Empire Daring spent the next seven months sailing the Mediterranean, visiting Bougie, Algeria; Alexandria and Port Said, Egypt; Augusta, Bari, Naples and Taranto Italy; and Casablanca, Morocco. On 1 May 1944, she departed from Casablanca to join Convoy SL 156, which had departed from Freetown, Sierra Leone on 21 April. The convoy rendezvoused with Convoy MKS 47 at sea on 3 May, and the combined convoys arrived at Liverpool on 13 May. Empire Daring left the convoy at the Clyde on 12 May. She departed the Clyde on 6 June for London, arriving a week later. She then spent the next four months sailing in convoys between Southend, Essex and the Seine Bay, France, with a single return trip to Methil in September 1944. She participated in Operation Overlord, taking a cargo of armaments to one of the Mulberry harbours.
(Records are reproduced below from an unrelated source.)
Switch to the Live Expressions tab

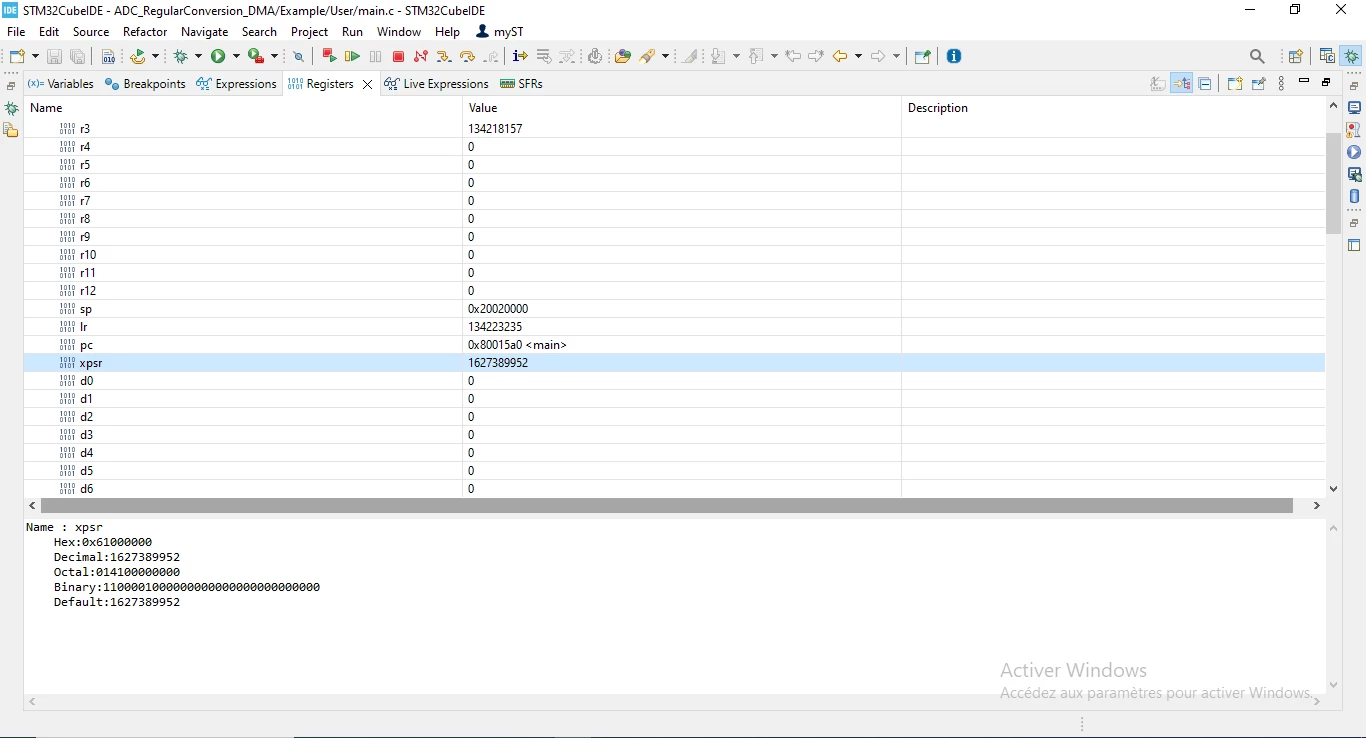(436, 84)
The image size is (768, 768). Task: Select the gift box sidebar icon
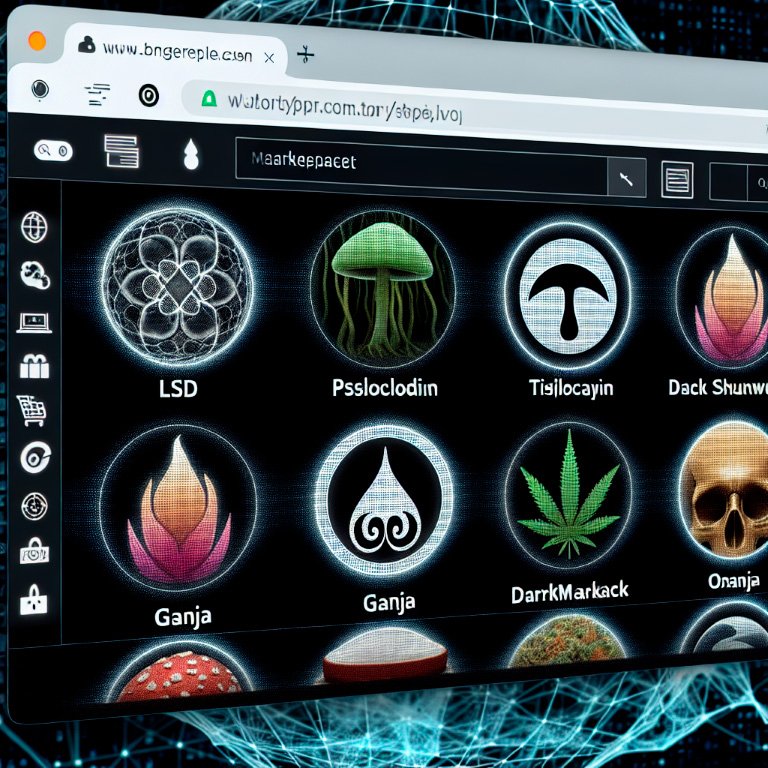(33, 367)
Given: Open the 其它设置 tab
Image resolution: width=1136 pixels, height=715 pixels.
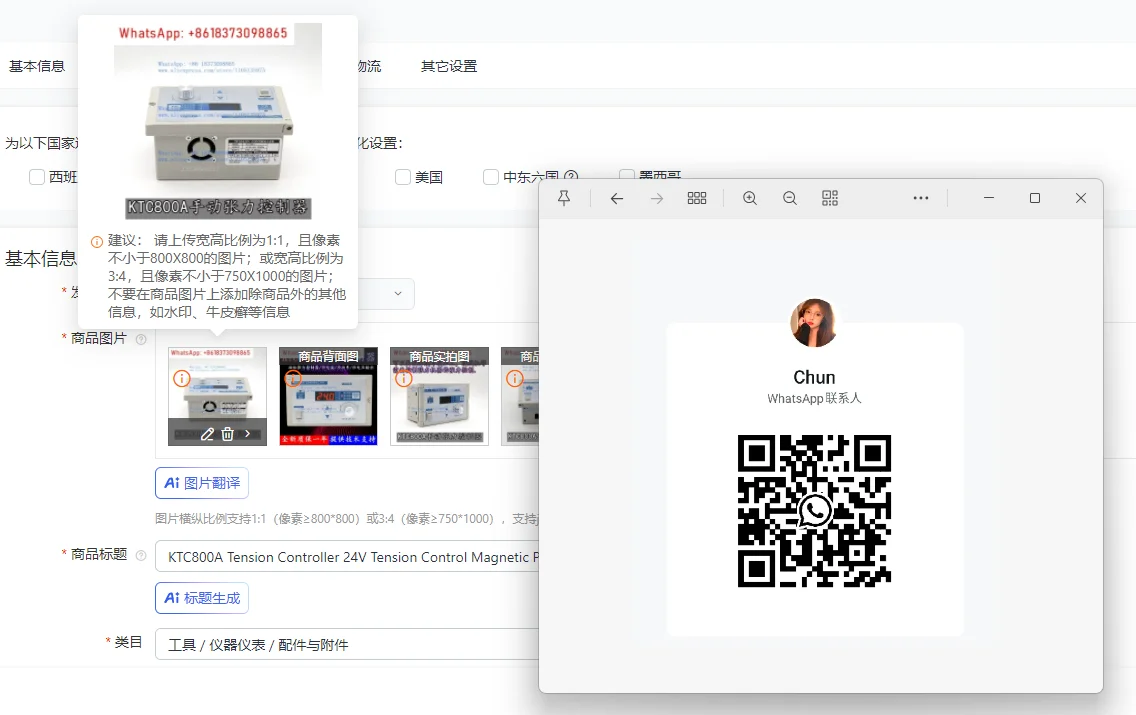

From the end in November 1944, Empire Daring sailed in various convoys to and from ports around the United Kingdom and also to Antwerp and Bruges in Belgium and Terneuzen, the Netherlands. She was at Antwerp when the war ended. On 29 April 1945, one of her firemen was killed.

===Post-war===
Empire Daring made a round trip to Southend. Her last convoy was Convoy ATM 171, which departed from Antwerp on 31 May 1945 and arrived at Southend the next day. She then visited Hull and Rotterdam, Netherlands before returning to Sothend and sailing to the Tyne. On 10 July, she departed the Tyne for New Orleans, Louisiana, United States arriving on 1 August. She departed New Orleans on 13 August, sailing via Cape Henry, Virginia to London, where she arrived on 2 September. From October, Empire Daring sailed the Mediterranean, visiting Aden; Port Said and Suez, Egypt; Abadan, Iran; Basra, Iraq; and Haifa, Palestine.

In 1946, Empire Daring was sold to Leith Hill Shipping Co Ltd and was renamed Marietta. She was placed under the management of Counties Ship Management Ltd, London. In 1948, management was transferred to Phoecian Ship Agency Ltd, London. In 1958, Marietta was sold to Bury Hill Shipping Co Ltd, remaining under Phoecian's management. She was scrapped in 1959 in Split, Yugoslavia.